Great Food Can Make Great Memories
FETTUCINE WITH CRAB, ALA ALICE & GOLDEN GATE ONION DRESSING
At a recent dinner party, a friend asked my husband, “Do you always eat like this”? “No”, the jokester replied, “she usually just heats up a can of soup”.
I will deal with him later.
However, it started me thinking about my love of cooking and entertaining, and how it all got started.
When I was a little girl, my Mom, would occasionally plan a fancy dinner for just the four of us, Mom, Dad, sis and I. We would eat in the dining room, with the pretty plates, and not watch TV. Sinatra or Ella, Mom and Dad’s favorites, would be playing on the stereo and, as she served the dinner, she would be singing along.
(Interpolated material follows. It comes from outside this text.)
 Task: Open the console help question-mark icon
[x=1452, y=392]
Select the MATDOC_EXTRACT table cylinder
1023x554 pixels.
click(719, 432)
This was as much a treat as the special meal. Her voice was, and still is, as good as any of the big band singers, rather like an early Christina Aguilera.
I learned a lot from those dinners: How to plan a menu, how to time it so all the food is hot, the importance of a centerpiece, not to use the chipped crystal, and to always serve a salad.
As I got older, I would design and create a paper menu to commemorate the occasion. A simple task, but it meant the world to me. I was also assigned the dubious task of preventing my little sister (aka HER) from feeding the shrimp cocktails to the cat.
Mom was famous for her Christmas Eve parties. A very close friend of mine loved them, and once said to her, “your parties make me so sick, because I always stuff myself”.
I will never forget the day of my twentieth birthday. I had worked a fashion show in town, and as I walked down the hill from the bus stop, I could smell the tantalizing aroma of Chicken Parmesan emanating from our house - a block away! Until that day, I had no idea I could run that fast in high heels.
There was another dinner I remember quite well. This time I had just arrived home late from art school, “What’s for dinner, Mom?”, I asked as I came through the door. She turned around, holding a large shallow bowl of pasta, “Fettuccine with Crab”, she said, and tilted it slightly for me to see. Gravity took hold, and the contents slipped out, all over her brand new designer shoes, onto the kitchen floor - crab and all. Luckily, there was a burger drive-through down the street.
That was a lot of years ago. Mom is cooking just for one now, and the meals are on the leaner, healthier side. But she’s still using the fancy plates and still wearing those designer shoes. What a gal!
Meals make memories. Plan a special one for your family soon. Just make sure you keep the pasta in the bowl, and not on the floor.